§ **CONSIGNES**
**a.** Dans le texte sur le bouc émissaire, reprenez tout ce qui va de « A la fin, du » jusqu'à « nourrit de l’imitation. » en renommant « désir mimétique » en « désir d'imitation ».
**b.** Recopiez à l'identique les lignes à traiter, depuis celle qui contient « Task: Click the » jusqu'à la dernière de ces lignes, sans les images.

§ **TEXTE EXTRAIT**
%%
D’abord, dans un premier temps, les deux comédiens font une lecture théâtralisée d’un conte suivie d’un débat, ensuite dans un second temps, la classe est divisée en deux pour écrire et pour finir les élèves participent à un atelier théâtre.

La lecture théâtralisée est celle d’un conte du fabuliste indien Bidpaï qui inspira Esope et Jean de la Fontaine pour leurs fables animalières, une fable vieille de plus de 2200 ans revisitée par Ramsay Wood. Elle s’intitule le chameau, le lion, le léopard, le corbeau et le chacal.Elle commence ainsi :
"Il était une fois un jeune chameau malade (...) recueilli par un lion qui, en tant que roi, avait à cœur d’être tenu pour juste et bon (...). Tout allait bien, et le temps passait comme coule la rosée sur la feuille. Jusqu’au jour où……. le lion fut blessé par un énorme éléphant mâle.
A la fin, du conte, le chameau pour permettre la survie de tous, se sacrifie, le lion son protecteur, détourne la tête.
Après la lecture, les élèves sont invités à réfléchir aux mécanismes de violence et d’exclusion qui perdurent dans nos sociétés et qui consistent à désigner ou à être désigné bouc émissaire. Pour nourrir leur réflexion, d’une manière pédagogique, les comédiens font appel aux analyses de l’anthropologue René Girard. Dans tous ses écrits, il cherche à répondre à deux questions :d’où naît la violence ? Comment expliquer que cette violence n’entraîne pas la destruction de nos sociétés ?
l’origine de la violence est liée au désir mimétique, au désir d’imiter ce que l’autre désire, de posséder ce que possède autrui. Ainsi le désir est triangulaire, il naît et se nourrit de l’imitation.
Le désir mimétique explique la violence de nos sociétés depuis la nuit des temps. Le bouc émissaire est dans nos sociétés le souffre douleur, il permet de libérer l’agressivité, de ressouder la communauté autour d’une paix retrouvée : de passer de tous contre tous à tous contre un.

Ainsi le sens figuré de bouc émissaire n’est pas très éloigné du sens premier religieux : le sacrifice d’un animal pour expier les pêchés. L’animal ou l’homme joue le rôle de fusible. Comme dans la fable, le bouc émissaire endosse sans protester la responsabilité collective qu’on lui impute. Le choix du bouc émissaire ne se fait pas au hasard, il doit répondre à trois ou quatre critères.
%%
§ **LIGNES À TRAITER**
%%
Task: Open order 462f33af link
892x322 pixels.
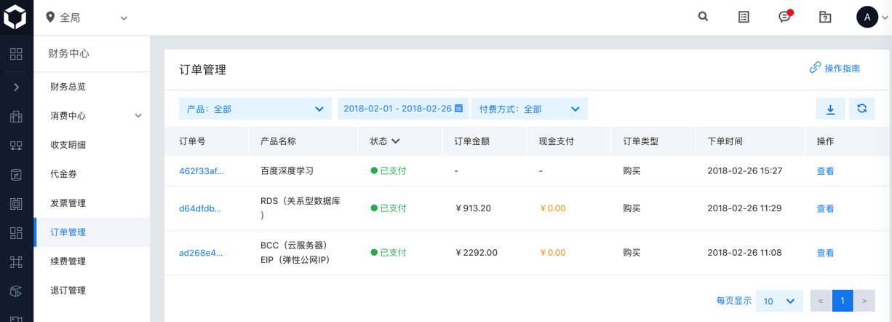Action: click(x=201, y=171)
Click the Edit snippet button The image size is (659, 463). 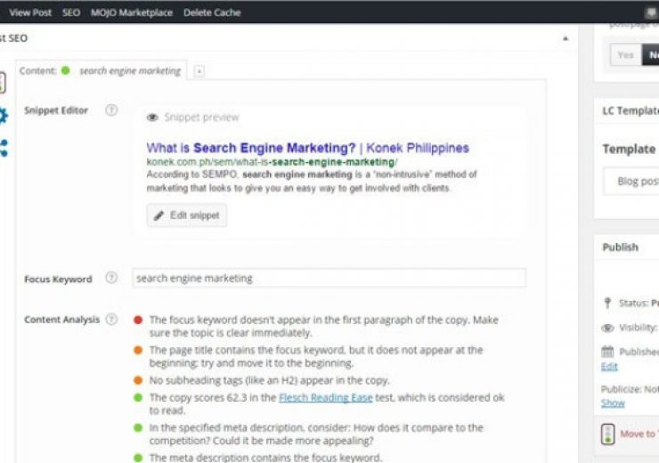click(187, 215)
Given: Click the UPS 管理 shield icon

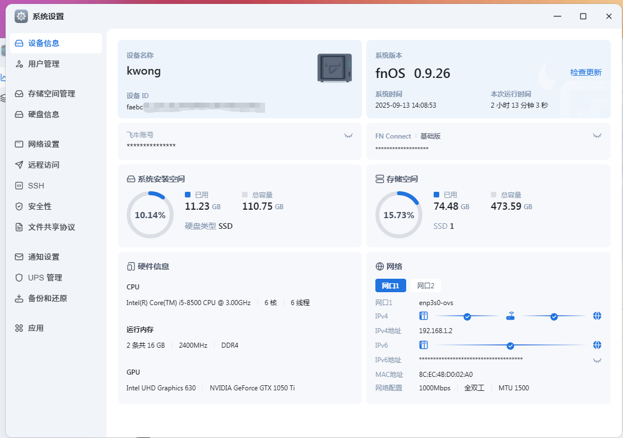Looking at the screenshot, I should 19,278.
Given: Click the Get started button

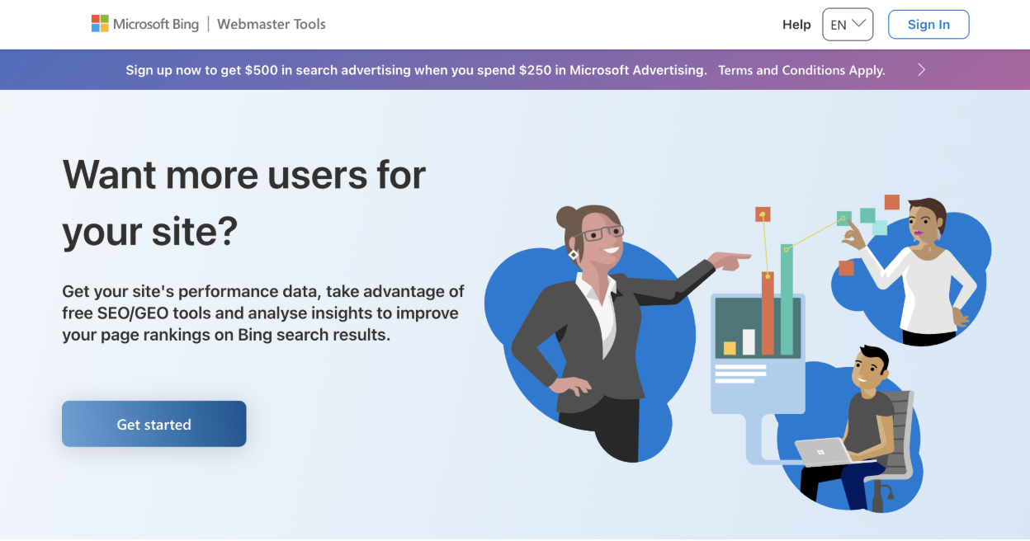Looking at the screenshot, I should pyautogui.click(x=154, y=424).
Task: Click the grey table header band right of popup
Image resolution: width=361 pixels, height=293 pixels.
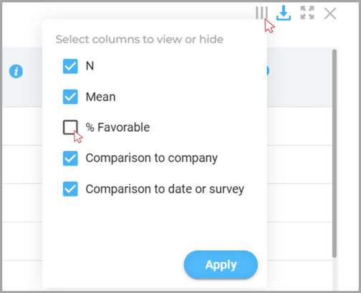Action: [x=299, y=77]
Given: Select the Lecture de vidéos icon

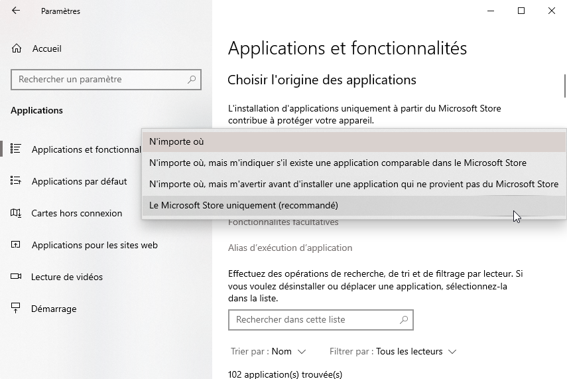Looking at the screenshot, I should 17,277.
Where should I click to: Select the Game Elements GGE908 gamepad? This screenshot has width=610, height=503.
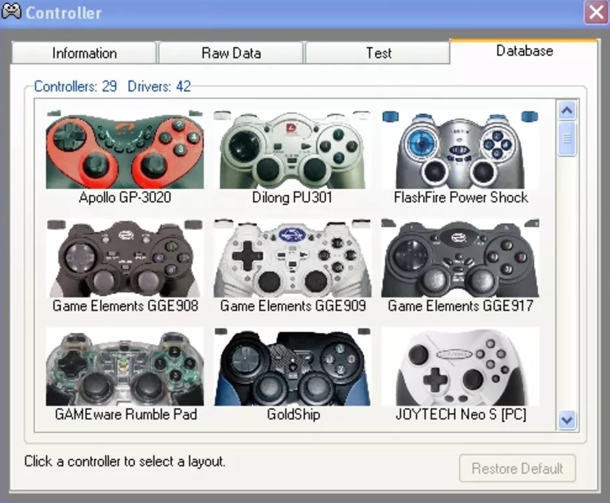(125, 257)
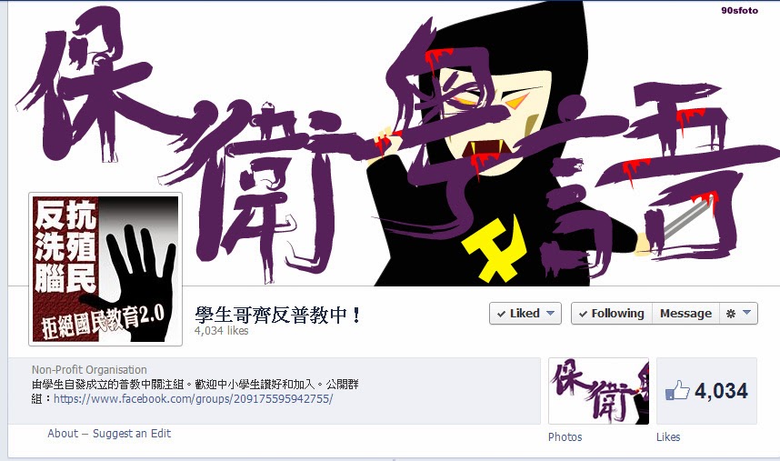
%%
§ **RÉPONSES**
**a.**
A la fin, du conte, le chameau pour permettre la survie de tous, se sacrifie, le lion son protecteur, détourne la tête.
Après la lecture, les élèves sont invités à réfléchir aux mécanismes de violence et d’exclusion qui perdurent dans nos sociétés et qui consistent à désigner ou à être désigné bouc émissaire. Pour nourrir leur réflexion, d’une manière pédagogique, les comédiens font appel aux analyses de l’anthropologue René Girard. Dans tous ses écrits, il cherche à répondre à deux questions :d’où naît la violence ? Comment expliquer que cette violence n’entraîne pas la destruction de nos sociétés ?
l’origine de la violence est liée au désir d'imitation, au désir d’imiter ce que l’autre désire, de posséder ce que possède autrui. Ainsi le désir est triangulaire, il naît et se nourrit de l’imitation.

**b.**
Task: Click the grey table header band right of popup
Image resolution: width=361 pixels, height=293 pixels.
Action: [x=299, y=77]
Given: Select the Lecture de vidéos icon

Looking at the screenshot, I should 17,277.
Where should I click to: Select the Game Elements GGE908 gamepad? This screenshot has width=610, height=503.
(125, 257)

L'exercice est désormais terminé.